▸ **Task goal**:
Rewrite every row below as a numbered list, leaving out the blank lines.

▸ **Stored data**:
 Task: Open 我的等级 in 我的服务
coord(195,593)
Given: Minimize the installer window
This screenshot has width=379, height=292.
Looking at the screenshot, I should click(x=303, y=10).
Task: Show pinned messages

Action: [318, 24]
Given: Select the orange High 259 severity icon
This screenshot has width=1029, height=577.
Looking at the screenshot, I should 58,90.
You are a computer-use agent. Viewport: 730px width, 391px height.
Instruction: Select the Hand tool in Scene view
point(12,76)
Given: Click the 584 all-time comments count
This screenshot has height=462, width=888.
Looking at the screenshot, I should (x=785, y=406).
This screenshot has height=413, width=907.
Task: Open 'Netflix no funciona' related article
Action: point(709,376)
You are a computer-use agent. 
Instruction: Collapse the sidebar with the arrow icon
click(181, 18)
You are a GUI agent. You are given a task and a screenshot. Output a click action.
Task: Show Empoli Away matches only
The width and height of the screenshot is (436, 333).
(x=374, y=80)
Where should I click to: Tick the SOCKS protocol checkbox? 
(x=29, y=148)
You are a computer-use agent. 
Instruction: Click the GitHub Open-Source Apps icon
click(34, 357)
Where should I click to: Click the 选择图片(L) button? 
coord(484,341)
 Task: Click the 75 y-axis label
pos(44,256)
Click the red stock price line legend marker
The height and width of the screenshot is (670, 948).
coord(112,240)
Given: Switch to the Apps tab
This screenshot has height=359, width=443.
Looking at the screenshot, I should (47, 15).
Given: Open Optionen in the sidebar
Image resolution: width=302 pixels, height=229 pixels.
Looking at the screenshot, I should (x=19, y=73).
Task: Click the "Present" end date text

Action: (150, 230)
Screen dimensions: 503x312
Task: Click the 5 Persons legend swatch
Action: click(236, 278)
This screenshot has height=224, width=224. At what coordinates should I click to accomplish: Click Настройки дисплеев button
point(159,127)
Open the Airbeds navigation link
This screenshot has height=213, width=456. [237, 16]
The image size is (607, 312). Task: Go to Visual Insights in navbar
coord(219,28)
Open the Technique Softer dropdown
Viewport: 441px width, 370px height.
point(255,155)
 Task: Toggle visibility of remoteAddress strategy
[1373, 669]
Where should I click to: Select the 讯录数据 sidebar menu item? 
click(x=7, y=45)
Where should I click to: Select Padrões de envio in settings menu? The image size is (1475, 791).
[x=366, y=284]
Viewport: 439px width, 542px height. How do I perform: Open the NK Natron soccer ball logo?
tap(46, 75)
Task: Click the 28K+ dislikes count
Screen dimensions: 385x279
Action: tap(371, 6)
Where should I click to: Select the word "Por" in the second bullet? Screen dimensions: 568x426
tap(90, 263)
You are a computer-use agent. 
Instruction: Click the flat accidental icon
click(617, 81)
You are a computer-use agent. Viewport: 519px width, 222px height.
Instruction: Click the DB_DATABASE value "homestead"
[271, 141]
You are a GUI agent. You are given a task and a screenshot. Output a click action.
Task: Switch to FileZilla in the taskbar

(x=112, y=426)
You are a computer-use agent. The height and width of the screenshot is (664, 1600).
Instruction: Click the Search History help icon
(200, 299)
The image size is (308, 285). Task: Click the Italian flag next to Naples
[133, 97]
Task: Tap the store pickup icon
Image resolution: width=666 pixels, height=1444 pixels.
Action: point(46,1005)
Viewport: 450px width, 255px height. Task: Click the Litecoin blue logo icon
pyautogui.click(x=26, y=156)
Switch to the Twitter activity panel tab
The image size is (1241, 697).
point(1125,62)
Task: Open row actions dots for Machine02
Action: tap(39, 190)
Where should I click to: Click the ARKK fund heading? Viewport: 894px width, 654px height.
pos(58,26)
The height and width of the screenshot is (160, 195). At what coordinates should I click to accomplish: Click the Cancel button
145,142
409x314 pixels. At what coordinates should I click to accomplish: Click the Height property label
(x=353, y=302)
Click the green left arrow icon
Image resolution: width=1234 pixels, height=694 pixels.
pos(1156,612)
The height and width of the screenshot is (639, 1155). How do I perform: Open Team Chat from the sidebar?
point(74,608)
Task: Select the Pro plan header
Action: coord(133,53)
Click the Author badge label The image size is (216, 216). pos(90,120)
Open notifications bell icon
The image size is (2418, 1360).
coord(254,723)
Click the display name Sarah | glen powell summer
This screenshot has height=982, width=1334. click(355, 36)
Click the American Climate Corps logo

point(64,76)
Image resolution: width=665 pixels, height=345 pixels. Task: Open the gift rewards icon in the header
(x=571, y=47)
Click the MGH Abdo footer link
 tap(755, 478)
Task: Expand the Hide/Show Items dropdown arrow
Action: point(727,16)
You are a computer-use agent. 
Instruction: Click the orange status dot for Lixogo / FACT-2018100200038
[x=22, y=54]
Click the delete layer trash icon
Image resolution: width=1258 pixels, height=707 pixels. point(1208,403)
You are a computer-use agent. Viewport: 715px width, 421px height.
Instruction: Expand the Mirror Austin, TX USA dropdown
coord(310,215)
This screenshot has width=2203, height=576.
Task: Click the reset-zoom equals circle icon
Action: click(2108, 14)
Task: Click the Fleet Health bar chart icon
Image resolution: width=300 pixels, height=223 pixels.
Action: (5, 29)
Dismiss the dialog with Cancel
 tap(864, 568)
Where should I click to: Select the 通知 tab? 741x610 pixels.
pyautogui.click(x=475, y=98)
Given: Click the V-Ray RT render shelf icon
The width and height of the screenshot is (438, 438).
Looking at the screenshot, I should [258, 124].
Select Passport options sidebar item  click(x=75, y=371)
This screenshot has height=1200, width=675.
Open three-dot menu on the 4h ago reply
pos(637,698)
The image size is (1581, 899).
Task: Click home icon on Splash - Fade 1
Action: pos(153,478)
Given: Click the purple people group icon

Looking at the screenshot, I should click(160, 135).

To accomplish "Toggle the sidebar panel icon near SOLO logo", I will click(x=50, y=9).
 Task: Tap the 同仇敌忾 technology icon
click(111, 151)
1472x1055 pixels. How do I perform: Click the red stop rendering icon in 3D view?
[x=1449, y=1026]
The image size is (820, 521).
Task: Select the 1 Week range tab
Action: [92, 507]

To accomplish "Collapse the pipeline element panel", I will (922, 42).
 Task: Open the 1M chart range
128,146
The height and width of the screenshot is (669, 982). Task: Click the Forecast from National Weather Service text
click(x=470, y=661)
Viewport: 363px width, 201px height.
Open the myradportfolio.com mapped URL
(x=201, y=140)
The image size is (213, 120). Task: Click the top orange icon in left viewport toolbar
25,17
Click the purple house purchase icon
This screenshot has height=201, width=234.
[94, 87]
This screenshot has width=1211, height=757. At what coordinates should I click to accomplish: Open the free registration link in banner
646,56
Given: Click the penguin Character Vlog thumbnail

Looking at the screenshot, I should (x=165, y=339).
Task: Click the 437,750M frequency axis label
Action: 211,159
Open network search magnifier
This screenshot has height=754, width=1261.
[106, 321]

▸ **Reply to the task**:
1.  Task: Open 我的等级 in 我的服务
2. coord(195,593)
3. Given: Minimize the installer window
4. This screenshot has width=379, height=292.
5. Looking at the screenshot, I should click(x=303, y=10).
6. Task: Show pinned messages
7. Action: [318, 24]
8. Given: Select the orange High 259 severity icon
9. This screenshot has width=1029, height=577.
10. Looking at the screenshot, I should 58,90.
11. You are a computer-use agent. Viewport: 730px width, 391px height.
12. Instruction: Select the Hand tool in Scene view
13. point(12,76)
14. Given: Click the 584 all-time comments count
15. This screenshot has height=462, width=888.
16. Looking at the screenshot, I should (x=785, y=406).
17. This screenshot has height=413, width=907.
18. Task: Open 'Netflix no funciona' related article
19. Action: point(709,376)
20. You are a computer-use agent. 
21. Instruction: Collapse the sidebar with the arrow icon
22. click(181, 18)
23. You are a GUI agent. You are given a task and a screenshot. Output a click action.
24. Task: Show Empoli Away matches only
25. The width and height of the screenshot is (436, 333).
26. (x=374, y=80)
27. Where should I click to: Tick the SOCKS protocol checkbox? 
28. (x=29, y=148)
29. You are a computer-use agent. 
30. Instruction: Click the GitHub Open-Source Apps icon
31. click(34, 357)
32. Where should I click to: Click the 选择图片(L) button? 
33. coord(484,341)
34.  Task: Click the 75 y-axis label
35. pos(44,256)
36. Click the red stock price line legend marker
37. The height and width of the screenshot is (670, 948).
38. coord(112,240)
39. Given: Switch to the Apps tab
40. This screenshot has height=359, width=443.
41. Looking at the screenshot, I should (47, 15).
42. Given: Open Optionen in the sidebar
43. Image resolution: width=302 pixels, height=229 pixels.
44. Looking at the screenshot, I should (x=19, y=73).
45. Task: Click the "Present" end date text
46. Action: (150, 230)
47. Screen dimensions: 503x312
48. Task: Click the 5 Persons legend swatch
49. Action: click(236, 278)
50. This screenshot has height=224, width=224. At what coordinates should I click to accomplish: Click Настройки дисплеев button
51. point(159,127)
52. Open the Airbeds navigation link
53. This screenshot has height=213, width=456. [237, 16]
54. The image size is (607, 312). Task: Go to Visual Insights in navbar
55. coord(219,28)
56. Open the Technique Softer dropdown
57. Viewport: 441px width, 370px height.
58. point(255,155)
59.  Task: Toggle visibility of remoteAddress strategy
60. [1373, 669]
61. Where should I click to: Select the 讯录数据 sidebar menu item? 
62. click(x=7, y=45)
63. Where should I click to: Select Padrões de envio in settings menu? The image size is (1475, 791).
64. [x=366, y=284]
65. Viewport: 439px width, 542px height. How do I perform: Open the NK Natron soccer ball logo?
66. tap(46, 75)
67. Task: Click the 28K+ dislikes count
68. Screen dimensions: 385x279
69. Action: tap(371, 6)
70. Where should I click to: Select the word "Por" in the second bullet? Screen dimensions: 568x426
71. tap(90, 263)
72. You are a computer-use agent. 
73. Instruction: Click the flat accidental icon
74. click(617, 81)
75. You are a computer-use agent. Viewport: 519px width, 222px height.
76. Instruction: Click the DB_DATABASE value "homestead"
77. [271, 141]
78. You are a GUI agent. You are given a task and a screenshot. Output a click action.
79. Task: Switch to FileZilla in the taskbar
80. (x=112, y=426)
81. You are a computer-use agent. The height and width of the screenshot is (664, 1600).
82. Instruction: Click the Search History help icon
83. (200, 299)
84. The image size is (308, 285). Task: Click the Italian flag next to Naples
85. [133, 97]
86. Task: Tap the store pickup icon
87. Image resolution: width=666 pixels, height=1444 pixels.
88. Action: point(46,1005)
89. Viewport: 450px width, 255px height. Task: Click the Litecoin blue logo icon
90. pyautogui.click(x=26, y=156)
91. Switch to the Twitter activity panel tab
92. The image size is (1241, 697).
93. point(1125,62)
94. Task: Open row actions dots for Machine02
95. Action: tap(39, 190)
96. Where should I click to: Click the ARKK fund heading? Viewport: 894px width, 654px height.
97. pos(58,26)
98. The height and width of the screenshot is (160, 195). At what coordinates should I click to accomplish: Click the Cancel button
99. 145,142
100. 409x314 pixels. At what coordinates should I click to accomplish: Click the Height property label
101. (x=353, y=302)
102. Click the green left arrow icon
103. Image resolution: width=1234 pixels, height=694 pixels.
104. pos(1156,612)
105. The height and width of the screenshot is (639, 1155). How do I perform: Open Team Chat from the sidebar?
106. point(74,608)
107. Task: Select the Pro plan header
108. Action: coord(133,53)
109. Click the Author badge label The image size is (216, 216). pos(90,120)
110. Open notifications bell icon
111. The image size is (2418, 1360).
112. coord(254,723)
113. Click the display name Sarah | glen powell summer
114. This screenshot has height=982, width=1334. click(355, 36)
115. Click the American Climate Corps logo
116. point(64,76)
117. Image resolution: width=665 pixels, height=345 pixels. Task: Open the gift rewards icon in the header
118. (x=571, y=47)
119. Click the MGH Abdo footer link
120.  tap(755, 478)
121. Task: Expand the Hide/Show Items dropdown arrow
122. Action: point(727,16)
123. You are a computer-use agent. 
124. Instruction: Click the orange status dot for Lixogo / FACT-2018100200038
125. [x=22, y=54]
126. Click the delete layer trash icon
127. Image resolution: width=1258 pixels, height=707 pixels. point(1208,403)
128. You are a computer-use agent. Viewport: 715px width, 421px height.
129. Instruction: Expand the Mirror Austin, TX USA dropdown
130. coord(310,215)
131. This screenshot has width=2203, height=576.
132. Task: Click the reset-zoom equals circle icon
133. Action: click(2108, 14)
134. Task: Click the Fleet Health bar chart icon
135. Image resolution: width=300 pixels, height=223 pixels.
136. Action: (5, 29)
137. Dismiss the dialog with Cancel
138.  tap(864, 568)
139. Where should I click to: Select the 通知 tab? 741x610 pixels.
140. pyautogui.click(x=475, y=98)
141. Given: Click the V-Ray RT render shelf icon
142. The width and height of the screenshot is (438, 438).
143. Looking at the screenshot, I should [258, 124].
144. Select Passport options sidebar item  click(x=75, y=371)
145. This screenshot has height=1200, width=675.
146. Open three-dot menu on the 4h ago reply
147. pos(637,698)
148. The image size is (1581, 899).
149. Task: Click home icon on Splash - Fade 1
150. Action: pos(153,478)
151. Given: Click the purple people group icon
152. Looking at the screenshot, I should click(160, 135).
153. To accomplish "Toggle the sidebar panel icon near SOLO logo", I will click(x=50, y=9).
154.  Task: Tap the 同仇敌忾 technology icon
155. click(111, 151)
156. 1472x1055 pixels. How do I perform: Click the red stop rendering icon in 3D view?
157. [x=1449, y=1026]
158. The image size is (820, 521).
159. Task: Select the 1 Week range tab
160. Action: [92, 507]
161. To accomplish "Collapse the pipeline element panel", I will (922, 42).
162.  Task: Open the 1M chart range
163. 128,146
164. The height and width of the screenshot is (669, 982). Task: Click the Forecast from National Weather Service text
165. click(x=470, y=661)
166. Viewport: 363px width, 201px height.
167. Open the myradportfolio.com mapped URL
168. (x=201, y=140)
169. The image size is (213, 120). Task: Click the top orange icon in left viewport toolbar
170. 25,17
171. Click the purple house purchase icon
172. This screenshot has height=201, width=234.
173. [94, 87]
174. This screenshot has width=1211, height=757. At what coordinates should I click to accomplish: Open the free registration link in banner
175. 646,56
176. Given: Click the penguin Character Vlog thumbnail
177. Looking at the screenshot, I should (x=165, y=339).
178. Task: Click the 437,750M frequency axis label
179. Action: 211,159
180. Open network search magnifier
181. This screenshot has height=754, width=1261.
182. [106, 321]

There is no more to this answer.